- What is asked
Copy the following lines word for word, leaving out the pictures.
+++
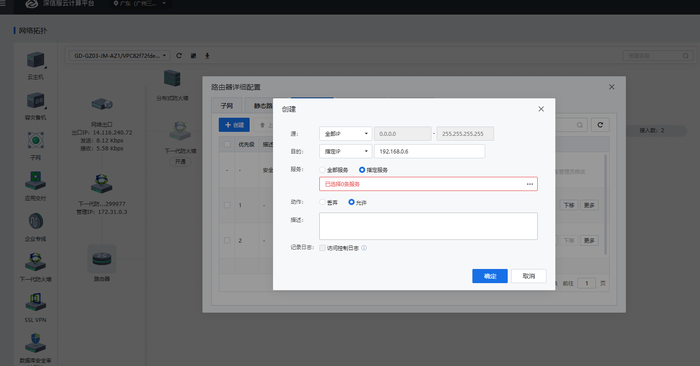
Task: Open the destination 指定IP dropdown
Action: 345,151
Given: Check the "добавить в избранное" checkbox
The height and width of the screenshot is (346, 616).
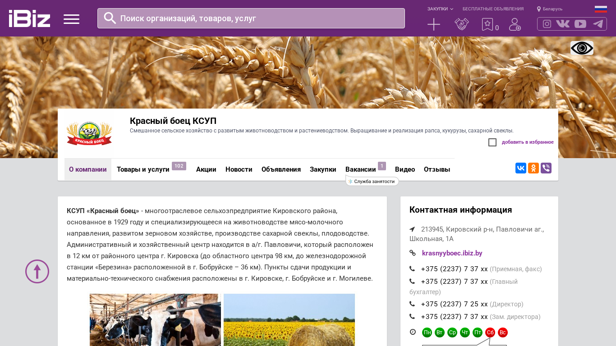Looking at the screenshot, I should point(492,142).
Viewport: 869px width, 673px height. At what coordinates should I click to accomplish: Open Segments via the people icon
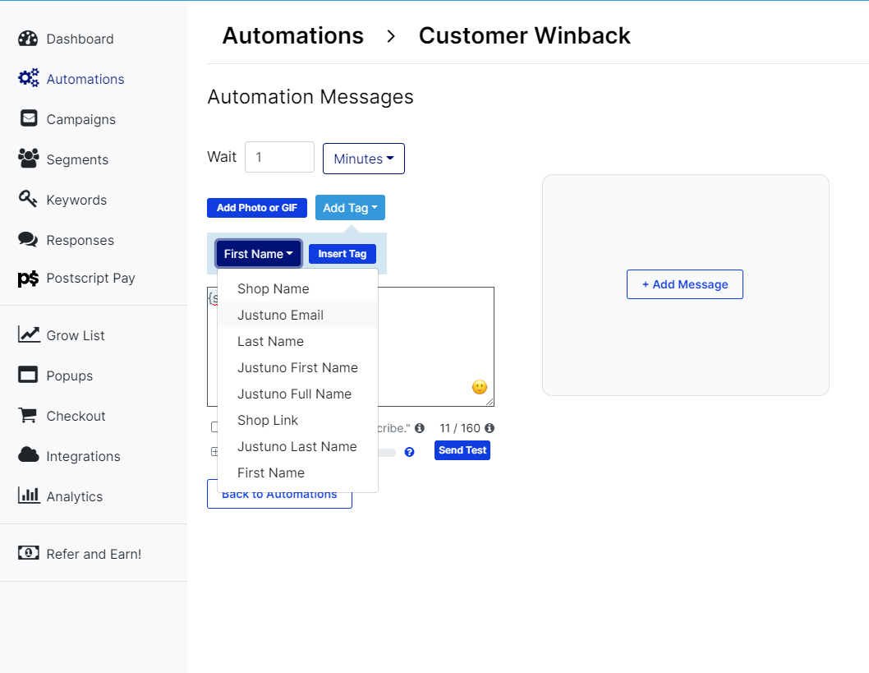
+++
- Completed task
Task: Open the destination 指定IP dropdown
Action: 345,151
Given: Check the "добавить в избранное" checkbox
The height and width of the screenshot is (346, 616).
Looking at the screenshot, I should point(492,142).
Viewport: 869px width, 673px height. At what coordinates should I click to accomplish: Open Segments via the people icon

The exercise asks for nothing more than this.